Records excerpted from a collection:

►

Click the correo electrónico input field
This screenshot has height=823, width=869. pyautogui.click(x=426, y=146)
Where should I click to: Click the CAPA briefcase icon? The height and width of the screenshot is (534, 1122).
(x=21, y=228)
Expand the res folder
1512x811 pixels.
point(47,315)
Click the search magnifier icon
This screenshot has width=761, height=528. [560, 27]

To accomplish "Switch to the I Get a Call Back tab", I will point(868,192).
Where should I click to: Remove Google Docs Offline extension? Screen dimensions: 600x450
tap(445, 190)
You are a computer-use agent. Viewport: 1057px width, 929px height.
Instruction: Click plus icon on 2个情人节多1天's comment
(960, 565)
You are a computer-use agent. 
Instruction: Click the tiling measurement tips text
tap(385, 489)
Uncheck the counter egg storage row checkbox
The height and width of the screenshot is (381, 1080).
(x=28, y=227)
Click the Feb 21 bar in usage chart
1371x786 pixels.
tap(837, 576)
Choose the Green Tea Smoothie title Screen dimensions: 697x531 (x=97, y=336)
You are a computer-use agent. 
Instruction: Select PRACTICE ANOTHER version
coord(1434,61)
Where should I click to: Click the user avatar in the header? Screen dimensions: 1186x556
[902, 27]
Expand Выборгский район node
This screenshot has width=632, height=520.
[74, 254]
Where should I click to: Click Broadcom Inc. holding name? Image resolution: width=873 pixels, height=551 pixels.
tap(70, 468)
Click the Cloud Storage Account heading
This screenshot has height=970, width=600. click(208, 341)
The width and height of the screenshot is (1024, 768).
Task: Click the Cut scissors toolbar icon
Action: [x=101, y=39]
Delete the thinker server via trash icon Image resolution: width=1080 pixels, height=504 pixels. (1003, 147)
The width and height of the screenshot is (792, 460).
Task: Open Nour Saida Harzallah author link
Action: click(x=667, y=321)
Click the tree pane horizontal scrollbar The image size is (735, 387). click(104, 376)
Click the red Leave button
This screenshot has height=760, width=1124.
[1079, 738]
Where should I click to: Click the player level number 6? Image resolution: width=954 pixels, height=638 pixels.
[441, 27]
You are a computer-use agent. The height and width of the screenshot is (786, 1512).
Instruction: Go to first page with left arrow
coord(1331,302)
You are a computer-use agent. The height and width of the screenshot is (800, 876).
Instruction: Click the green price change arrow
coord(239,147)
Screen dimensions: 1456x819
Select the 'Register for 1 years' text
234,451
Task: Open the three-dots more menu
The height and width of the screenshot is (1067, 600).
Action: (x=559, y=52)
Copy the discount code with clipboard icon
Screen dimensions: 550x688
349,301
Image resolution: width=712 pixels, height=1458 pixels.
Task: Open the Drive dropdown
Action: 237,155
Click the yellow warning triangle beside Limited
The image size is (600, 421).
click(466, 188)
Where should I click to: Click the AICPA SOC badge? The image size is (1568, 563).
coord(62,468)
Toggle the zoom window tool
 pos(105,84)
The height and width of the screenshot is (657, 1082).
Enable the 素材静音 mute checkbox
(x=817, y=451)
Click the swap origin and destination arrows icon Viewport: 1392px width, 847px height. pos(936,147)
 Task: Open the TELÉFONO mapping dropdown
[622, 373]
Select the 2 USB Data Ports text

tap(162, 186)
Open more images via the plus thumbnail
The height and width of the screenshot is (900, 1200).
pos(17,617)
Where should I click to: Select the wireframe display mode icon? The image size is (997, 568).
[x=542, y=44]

◄

WHAT TO WORK ON:
Going through the data above, return each line with the word "computer".

SOLVED PROBLEM:
You are a computer-use agent. Viewport: 1057px width, 929px height.
You are a computer-use agent. 
You are a computer-use agent. 
You are a computer-use agent. The height and width of the screenshot is (786, 1512).
You are a computer-use agent. The height and width of the screenshot is (800, 876).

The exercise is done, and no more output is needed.